Excerpt provided |
┌────────

All of lore.kernel.org
 help / color / mirror / Atom feed
From: Victor Kamensky <kamensky@cisco.com>
To: Peter Maydell <peter.maydell@linaro.org>
Cc: "Richard Henderson" <richard.henderson@linaro.org>,
	"Alex Bennée" <alex.bennee@linaro.org>,
	openembedded-core <openembedded-core@lists.openembedded.org>
Subject: Re: Need arm64/qemu help
Date: Sun, 11 Mar 2018 19:25:08 -0700 (PDT)	[thread overview]
Message-ID: <alpine.LRH.2.00.1803111848530.64087@sjc-ads-6991.cisco.com> (raw)
In-Reply-To: <CAFEAcA-d6-_tVRWKbZpVsQtece4fjuUqF+o+-m-AG4jPUHPY4g@mail.gmail.com>



On Sun, 11 Mar 2018, Peter Maydell wrote:

> On 11 March 2018 at 00:11, Victor Kamensky <kamensky@cisco.com> wrote:
>> Hi Richard, Ian,
>>
>> Any progress on the issue? In case if not, I am adding few Linaro guys
>> who work on aarch64 qemu. Maybe they can give some insight.
>
> No immediate answers, but we might be able to have a look
> if you can provide a repro case (image, commandline, etc)
> that doesn't require us to know anything about OE and your
> build/test infra to look at.

Peter, thank you! Appreciate your attention and response to
this. It is fair ask, I should have tried to narrow test
case down before punting it to you guys.

> (QEMU's currently just about
> to head into codefreeze for our next release, so I'm a bit
> busy for the next week or so. Alex, do you have time to
> take a look at this?)
>
> Does this repro with the current head-of-git QEMU?

I've tried head-of-git QEMU (Mar 9) on my ubuntu-16.04
with the same target Image and rootfs I could not reproduce
the issue.

I've started to play around more trying to reduce the test
case. In my setup with OE qith qemu 2.11.1, if I just passed
'-serial sdtio' or '-nographic', instead of '-serial mon:vc'
- with all things the same image boots fine.

└────────

Data extract |
┌────────

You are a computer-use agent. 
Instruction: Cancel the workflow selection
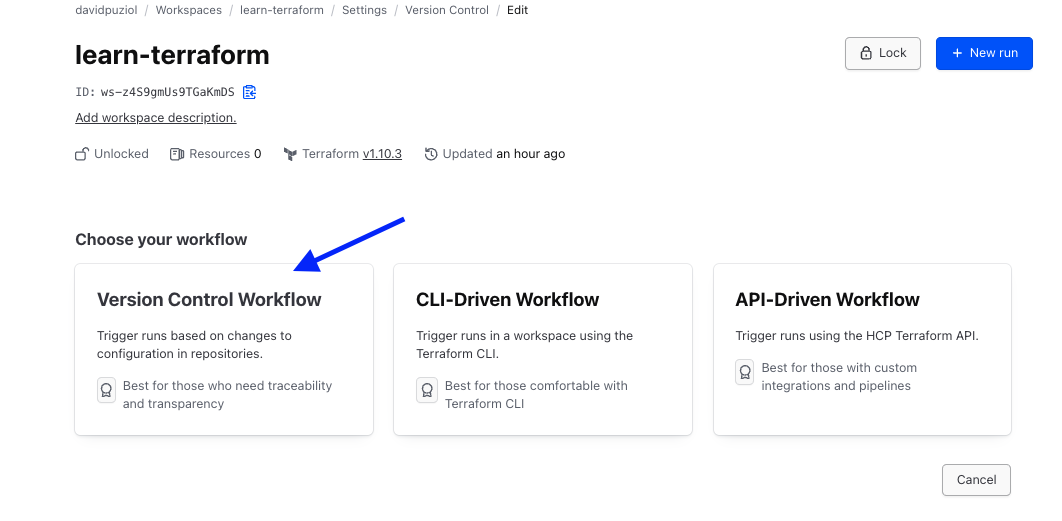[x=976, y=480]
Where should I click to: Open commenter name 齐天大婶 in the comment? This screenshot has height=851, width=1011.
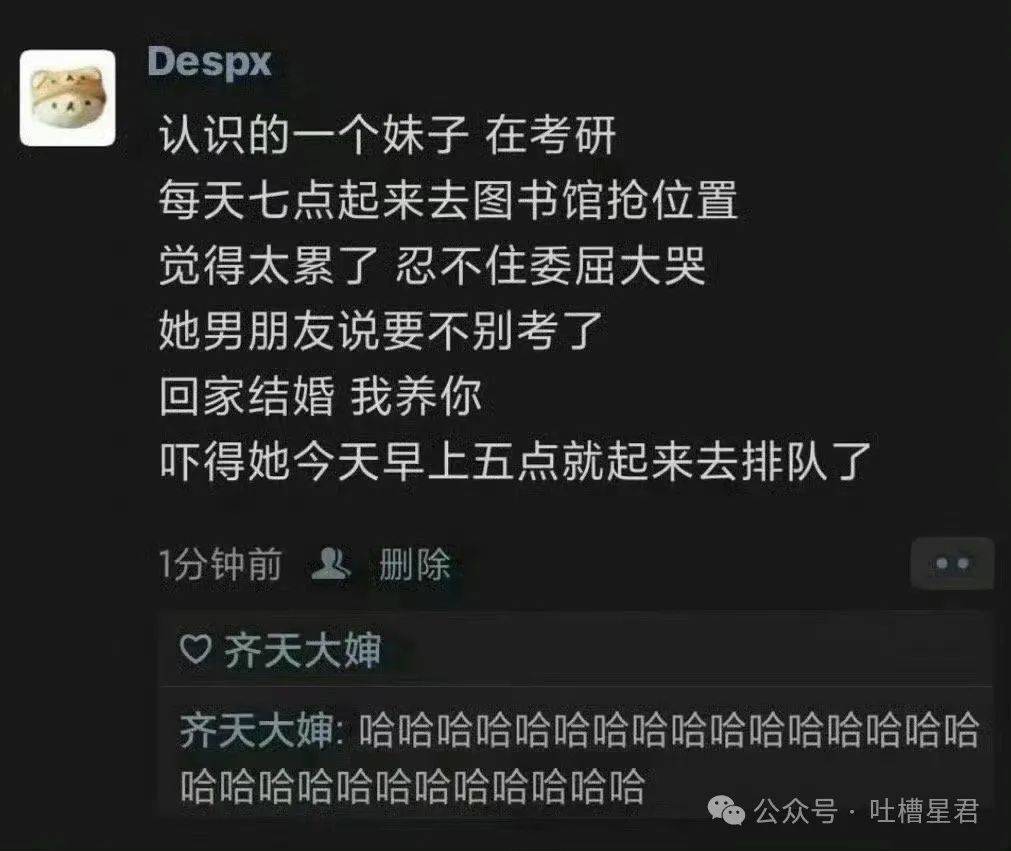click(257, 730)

└────────
┌────────

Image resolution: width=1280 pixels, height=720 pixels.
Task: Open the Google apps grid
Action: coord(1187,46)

└────────

Task set |
1/ In the mailing-list message, what version of qemu is used in the OE setup?
2/ Reproduce the lines of the records exactly, from the line containing "Image resolution: width=1280" through the line containing "Action: coord(1187,46)", with both of those lines included.

Responses for each task |
1/ qemu 2.11.1

2/
Image resolution: width=1280 pixels, height=720 pixels.
Task: Open the Google apps grid
Action: coord(1187,46)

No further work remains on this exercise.